If you count sheep to help you fall asleep at night, the sleep-depriving worries that the calming, fluffy animals are meant to conquer are most likely to take the form of dollar signs…family members…or health concerns. And the vexing worry that is most likely to visit you may depend on your age.
A recent study by the personal finance website Bankrate.com found that, overall, 41% of respondents said relationships are what sometimes keeps them up at night, including family relationships, which might mean you are in conflict with family members or you’re just worried about tough issues that they are dealing with. That is especially true of millennials (ages 18 to 37). Fully half of them cited relationships as the biggest factor in sleeplessness.
The study, which consists of 1,000 interviews, found four other factors most likely to cause people to toss and turn—money, work and health, in that order, and, further back, politics.
And again, age played a big role.
The results of this study might help you deal with any anxieties that are keeping you up at night partly by assuring you that you’re far from alone—your sleep-stealing worries are likely shared by many others, especially those in your age group. The study also gives some advice on how to put your worries on the shelf when it’s time to turn in, so you can wake in the morning refreshed and ready to tackle those problems with a clear head.
The second most common culprit robbing people of sleep is money—cited by 36% of respondents overall and especially by older millennials (those 28 to 37), 43% of whom blamed financial concerns for restless nights. From there, money was less and less a concern as the age of the respondents grew higher and higher.
Among financial concerns, the top ones cited include saving enough for retirement (18%)…dealing with credit card debt (14%)…handling health-care costs (13%)…the ability to make a monthly rent or mortgage payment (12%)…and paying off educational costs (10%).

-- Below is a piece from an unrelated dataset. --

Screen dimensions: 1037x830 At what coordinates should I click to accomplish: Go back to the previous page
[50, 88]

For those in the so-called silent generation (ages 73 and up), only 13% said money was a sleep-depriving worry. Their greatest concern, predictably, is health, cited by 29%.
Among baby boomers, there is a split dividing younger baby boomers (54 to 63), 39% of whom are most concerned about money, and older baby boomers (64 to 72)—a similar 37% of them cite relationship concerns as foremost among stress-inducing factors.

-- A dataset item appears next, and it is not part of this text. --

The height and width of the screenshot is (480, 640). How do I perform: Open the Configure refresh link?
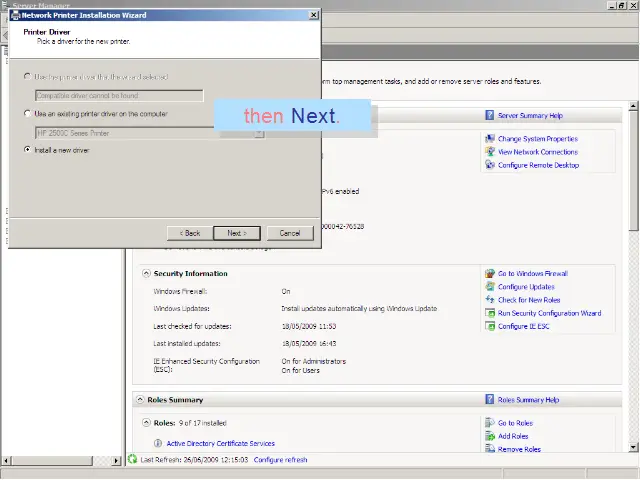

How should the exhausted masses cope? The study’s authors shared advice from experts who are experienced in dealing with stress-related sleeplessness. It’s impossible to ask anyone not to worry at night about heavy issues like work, money and relationships. But there are a few things you can do if these concerns are robbing you of critical, health-promoting sleep.
First, prioritize sleep and treat it as if it were just as important to your health and well-being as diet and exercise, because it is. Second, consider writing in a journal before you hit the sack. A ritual of dumping stress out of your head and onto paper can have a calming effect while helping you work out potential solutions as you write. Next, consider practicing yoga or meditation before bed, both of which can help to tamp down your brain’s internal chatter and clear your mind when it’s time to sleep.
To keep money worries from ruining your sleep, try addressing any negative feelings you have about your financial situation and list what you can do to tackle financial challenges in the short term and over the next year.
You’ll still have concerns, of course, but you’ll feel more in control of them and closer to solutions. Then, get some sleep.